Abgeordnetenwatch.de: So denkt das neue Parlament

Mehr Personal auf den Bahnhöfen? Alle Opern erhalten? Öffentlichen Wohnungsbau fördern? Abgeordnetenwatch.de befragte die Politiker zu aktuellen Themen – mit überraschenden Ergebnissen.

Von Ulrich Zawatka-Gerlach

Parteipolitik ist nicht alles. Bei vielen Themen, die den Bürgern wichtig sind, finden die Volksvertreter in Berlin einen gemeinsamen Nenner. Ganz egal, welcher Fraktion im Abgeordnetenhaus sie angehören. So sprachen sich bei einer Umfrage des Internetportals abgeordnetenwatch.de 128 Parlamentarier dafür aus, dass Hartz IV- und Sozialhilfeempfänger beim Besuch von Kultur- und Freizeiteinrichtungen, aber auch im öffentlichen Personennahverkehr Vergünstigungen erhalten. Drei enthielten sich der Stimme, keiner war dagegen.

• _GESAMMELTE DATEN_:
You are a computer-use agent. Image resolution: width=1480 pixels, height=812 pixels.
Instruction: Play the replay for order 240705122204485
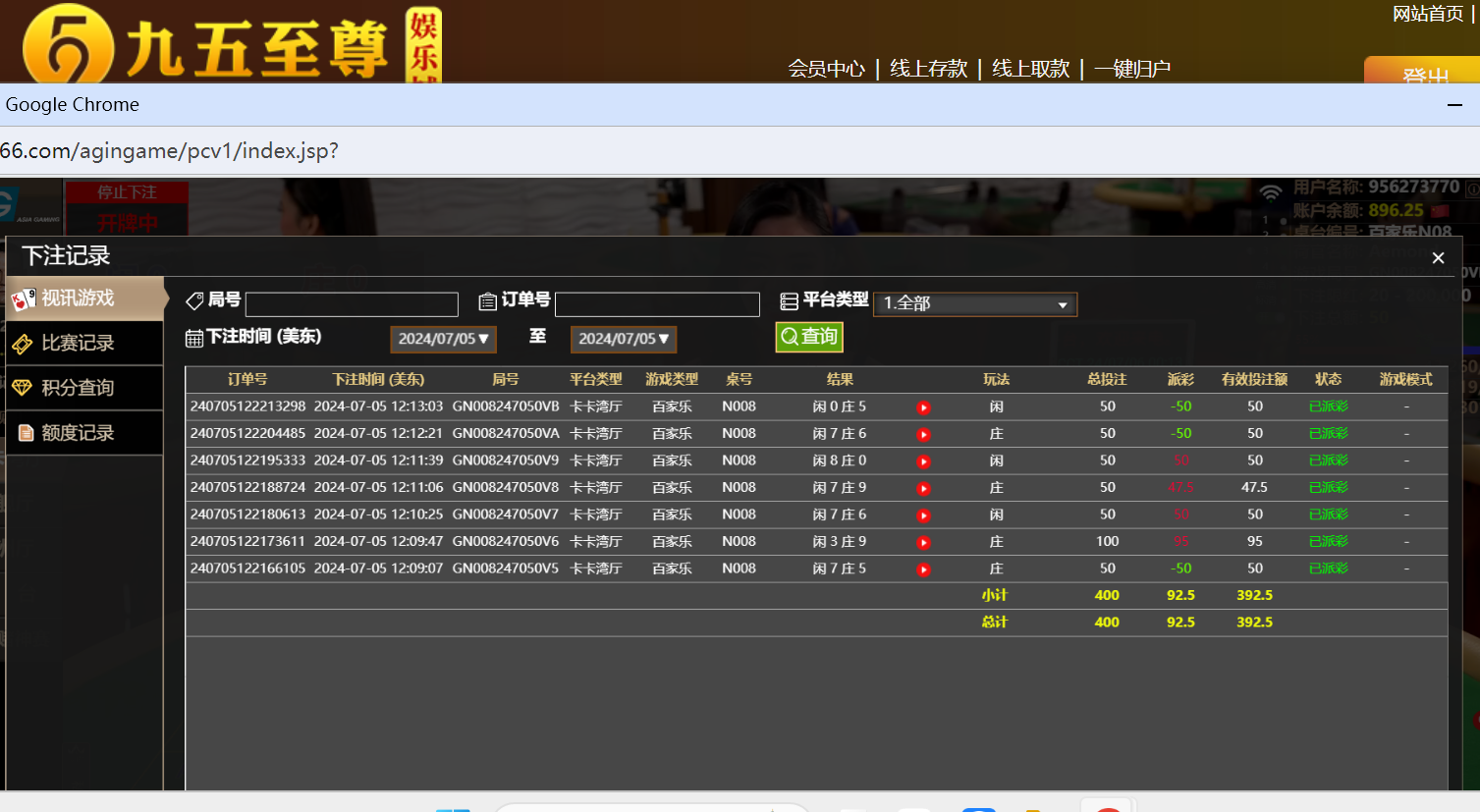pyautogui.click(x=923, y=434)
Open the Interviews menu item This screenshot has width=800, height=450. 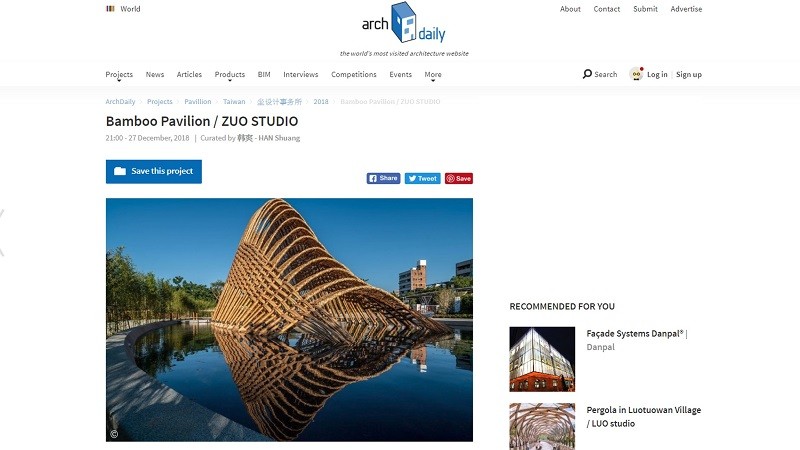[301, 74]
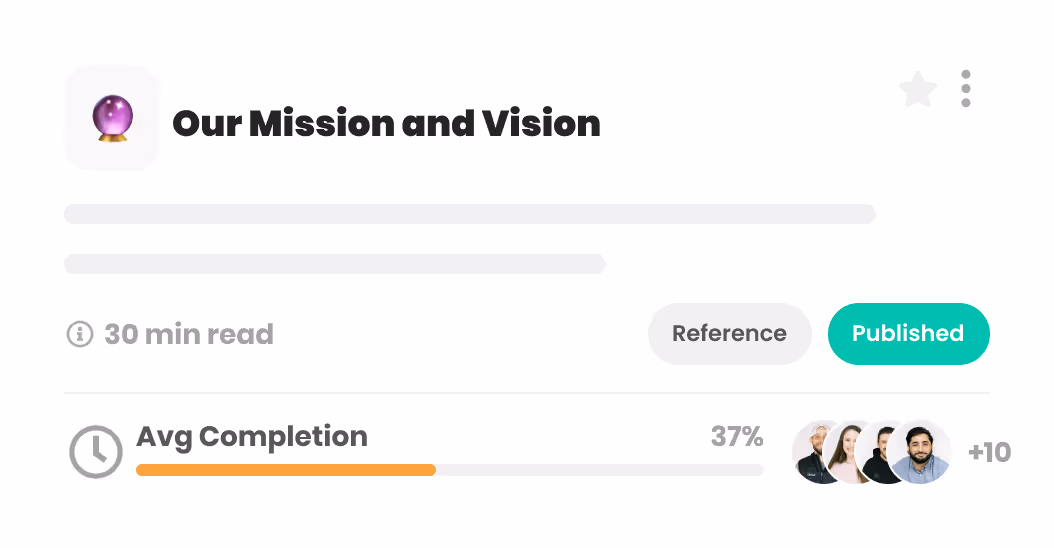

• _AUFGABENSTELLUNG_:
Zähle alle Fragen auf, die im Text über die Abgeordnetenumfrage im ersten Absatz unter der Überschrift stehen.

• _ERGEBNIS_:
- Mehr Personal auf den Bahnhöfen?
- Alle Opern erhalten?
- Öffentlichen Wohnungsbau fördern?